There was competition on the property but Ken Clark and Suzanne Deering knew it was something special the moment they walked through the door and spotted the view and by the time they walked into the loungeroom, they had decided they had to have it.
The mad Cats supporters had no plans to move to Geelong but couldn’t resist after spotting the property on realestate.com.au while visiting family in Warrnambool.
“I called the agent and organised an inspection and it sold itself,” Mr Clark said.
“There has not been one second of regret, it is a very well thought out design and we were so lucky to have found it.”
Mr Clark said they had looked at Geelong as a place to live when they retired 15 years ago but decided to stay in Melbourne and instead downsized from a five-bedroom house to a three-bedroom house.
Now they are in a two-bedroom apartment with a 180 degree view across Corio Bay from Cunningham Pier to Eastern Beach.
Mr Cross said the market was really strong for existing apartments that had views and were in a good position.
“The new apartment developments hasn’t put a lot of pressure on the existing market as a lot of existing properties are still on the waterfront in a prime position, they will always get strong interest because of that,” he said.
“Properties that don’t have a view are a bit more challenging to sell.”
He said some people also did not want to wait for the new developments to be completed, preferring something ready to move straight into.
According to 2016 census data from the Australian Bureau of Statistics 18.2 per cent of occupied dwellings in Geelong were flats or apartments, compared to 56.4 per cent of houses.
CoreLogic data shows demand for apartments in Geelong started about three years ago with the median unit price jumping from $452,750 in 2016 to $490,000 in 2017.
The median unit price has increased 10.2 per cent in the past year to $522,500, while houses have increased 3.5 per cent to $745,000.

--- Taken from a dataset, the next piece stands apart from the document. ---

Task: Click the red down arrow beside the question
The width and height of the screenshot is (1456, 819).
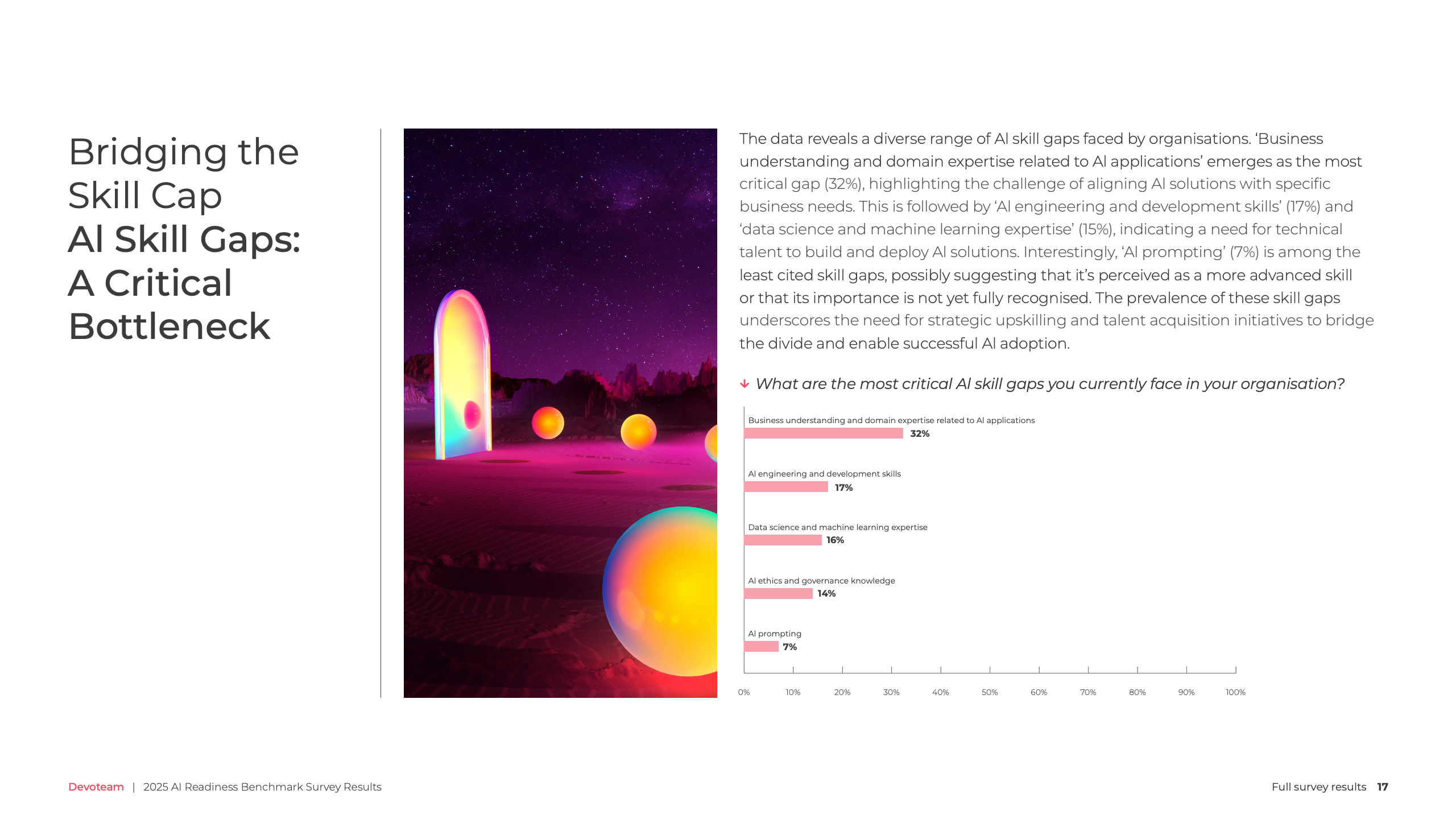Action: coord(744,384)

Hodges, Geelong West agent Marcus Falconer said one of the reasons why there was so much demand for existing apartments was because they were very tightly held.
“They don’t come up very often so when we do get them they are incredibly popular,” Mr Falconer said.
He said buyers were wanting this style of living these days with about 70 per cent of buyers owner occupiers.
“It has turned a corner since five to 10 years ago, the market is wanting that style of living now,” he said.